What the task requires
Reproduce each entry below exactly as it appears.

Recorded data
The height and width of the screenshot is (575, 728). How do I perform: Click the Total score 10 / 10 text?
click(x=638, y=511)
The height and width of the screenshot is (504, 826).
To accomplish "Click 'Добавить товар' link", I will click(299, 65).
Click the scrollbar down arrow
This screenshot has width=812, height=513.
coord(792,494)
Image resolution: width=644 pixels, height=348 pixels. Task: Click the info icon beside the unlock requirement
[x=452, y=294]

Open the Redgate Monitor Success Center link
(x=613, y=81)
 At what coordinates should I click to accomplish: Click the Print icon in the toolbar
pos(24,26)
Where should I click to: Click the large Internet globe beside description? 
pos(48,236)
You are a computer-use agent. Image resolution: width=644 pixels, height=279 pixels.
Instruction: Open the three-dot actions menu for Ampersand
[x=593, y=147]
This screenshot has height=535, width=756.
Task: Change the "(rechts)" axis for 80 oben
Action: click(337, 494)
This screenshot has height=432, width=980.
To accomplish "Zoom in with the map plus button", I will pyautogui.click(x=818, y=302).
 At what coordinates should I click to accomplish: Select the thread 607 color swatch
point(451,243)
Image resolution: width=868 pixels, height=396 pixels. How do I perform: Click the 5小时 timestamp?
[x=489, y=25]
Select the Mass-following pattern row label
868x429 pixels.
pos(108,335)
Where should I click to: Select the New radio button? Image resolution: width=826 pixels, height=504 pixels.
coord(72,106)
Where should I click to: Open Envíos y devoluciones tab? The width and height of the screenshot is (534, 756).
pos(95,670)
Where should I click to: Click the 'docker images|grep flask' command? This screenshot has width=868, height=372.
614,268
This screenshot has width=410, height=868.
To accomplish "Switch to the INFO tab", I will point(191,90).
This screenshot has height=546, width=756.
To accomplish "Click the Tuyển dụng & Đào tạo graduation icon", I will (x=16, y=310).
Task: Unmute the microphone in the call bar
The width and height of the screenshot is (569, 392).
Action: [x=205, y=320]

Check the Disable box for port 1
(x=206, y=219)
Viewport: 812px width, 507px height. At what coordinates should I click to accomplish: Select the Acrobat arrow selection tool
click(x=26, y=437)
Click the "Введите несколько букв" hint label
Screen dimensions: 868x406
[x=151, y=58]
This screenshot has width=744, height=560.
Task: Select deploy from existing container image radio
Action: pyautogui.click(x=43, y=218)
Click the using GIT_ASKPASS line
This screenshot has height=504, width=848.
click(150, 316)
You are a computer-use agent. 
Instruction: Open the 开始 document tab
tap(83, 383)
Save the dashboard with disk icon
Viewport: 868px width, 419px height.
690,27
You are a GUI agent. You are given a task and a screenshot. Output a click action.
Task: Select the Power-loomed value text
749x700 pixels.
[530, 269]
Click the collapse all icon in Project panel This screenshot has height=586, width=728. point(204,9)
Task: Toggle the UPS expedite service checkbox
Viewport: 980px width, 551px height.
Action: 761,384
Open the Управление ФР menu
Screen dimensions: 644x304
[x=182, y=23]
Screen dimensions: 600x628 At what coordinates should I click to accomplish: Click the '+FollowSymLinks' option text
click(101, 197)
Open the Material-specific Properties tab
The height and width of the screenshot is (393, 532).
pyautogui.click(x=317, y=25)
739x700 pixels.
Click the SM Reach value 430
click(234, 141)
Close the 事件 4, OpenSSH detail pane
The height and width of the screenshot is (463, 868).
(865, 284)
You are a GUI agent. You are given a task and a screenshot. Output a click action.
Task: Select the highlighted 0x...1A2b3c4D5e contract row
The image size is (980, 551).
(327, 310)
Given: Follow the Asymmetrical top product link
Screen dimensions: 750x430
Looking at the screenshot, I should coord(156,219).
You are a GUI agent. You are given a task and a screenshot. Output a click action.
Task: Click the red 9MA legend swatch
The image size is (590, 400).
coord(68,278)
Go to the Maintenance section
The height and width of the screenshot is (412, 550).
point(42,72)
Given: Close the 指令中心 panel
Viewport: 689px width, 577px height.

Solution for this problem
The height and width of the screenshot is (575, 728). How do I perform: Click the Total score 10 / 10 text?
click(x=638, y=511)
The height and width of the screenshot is (504, 826).
To accomplish "Click 'Добавить товар' link", I will click(299, 65).
Click the scrollbar down arrow
This screenshot has width=812, height=513.
coord(792,494)
Image resolution: width=644 pixels, height=348 pixels. Task: Click the info icon beside the unlock requirement
[x=452, y=294]

Open the Redgate Monitor Success Center link
(x=613, y=81)
 At what coordinates should I click to accomplish: Click the Print icon in the toolbar
pos(24,26)
Where should I click to: Click the large Internet globe beside description? 
pos(48,236)
You are a computer-use agent. Image resolution: width=644 pixels, height=279 pixels.
Instruction: Open the three-dot actions menu for Ampersand
[x=593, y=147]
This screenshot has height=535, width=756.
Task: Change the "(rechts)" axis for 80 oben
Action: click(337, 494)
This screenshot has height=432, width=980.
To accomplish "Zoom in with the map plus button", I will pyautogui.click(x=818, y=302).
 At what coordinates should I click to accomplish: Select the thread 607 color swatch
point(451,243)
Image resolution: width=868 pixels, height=396 pixels. How do I perform: Click the 5小时 timestamp?
[x=489, y=25]
Select the Mass-following pattern row label
868x429 pixels.
pos(108,335)
Where should I click to: Select the New radio button? Image resolution: width=826 pixels, height=504 pixels.
coord(72,106)
Where should I click to: Open Envíos y devoluciones tab? The width and height of the screenshot is (534, 756).
pos(95,670)
Where should I click to: Click the 'docker images|grep flask' command? This screenshot has width=868, height=372.
614,268
This screenshot has width=410, height=868.
To accomplish "Switch to the INFO tab", I will point(191,90).
This screenshot has height=546, width=756.
To accomplish "Click the Tuyển dụng & Đào tạo graduation icon", I will (x=16, y=310).
Task: Unmute the microphone in the call bar
The width and height of the screenshot is (569, 392).
Action: [x=205, y=320]

Check the Disable box for port 1
(x=206, y=219)
Viewport: 812px width, 507px height. At what coordinates should I click to accomplish: Select the Acrobat arrow selection tool
click(x=26, y=437)
Click the "Введите несколько букв" hint label
Screen dimensions: 868x406
[x=151, y=58]
This screenshot has width=744, height=560.
Task: Select deploy from existing container image radio
Action: pyautogui.click(x=43, y=218)
Click the using GIT_ASKPASS line
This screenshot has height=504, width=848.
click(150, 316)
You are a computer-use agent. 
Instruction: Open the 开始 document tab
tap(83, 383)
Save the dashboard with disk icon
Viewport: 868px width, 419px height.
690,27
You are a GUI agent. You are given a task and a screenshot. Output a click action.
Task: Select the Power-loomed value text
749x700 pixels.
[530, 269]
Click the collapse all icon in Project panel This screenshot has height=586, width=728. point(204,9)
Task: Toggle the UPS expedite service checkbox
Viewport: 980px width, 551px height.
Action: 761,384
Open the Управление ФР menu
Screen dimensions: 644x304
[x=182, y=23]
Screen dimensions: 600x628 At what coordinates should I click to accomplish: Click the '+FollowSymLinks' option text
click(101, 197)
Open the Material-specific Properties tab
The height and width of the screenshot is (393, 532).
pyautogui.click(x=317, y=25)
739x700 pixels.
Click the SM Reach value 430
click(234, 141)
Close the 事件 4, OpenSSH detail pane
The height and width of the screenshot is (463, 868).
(865, 284)
You are a GUI agent. You are given a task and a screenshot. Output a click action.
Task: Select the highlighted 0x...1A2b3c4D5e contract row
The image size is (980, 551).
(327, 310)
Given: Follow the Asymmetrical top product link
Screen dimensions: 750x430
Looking at the screenshot, I should coord(156,219).
You are a GUI agent. You are given a task and a screenshot. Output a click action.
Task: Click the red 9MA legend swatch
The image size is (590, 400).
coord(68,278)
Go to the Maintenance section
The height and width of the screenshot is (412, 550).
point(42,72)
Given: Close the 指令中心 panel
Viewport: 689px width, 577px height.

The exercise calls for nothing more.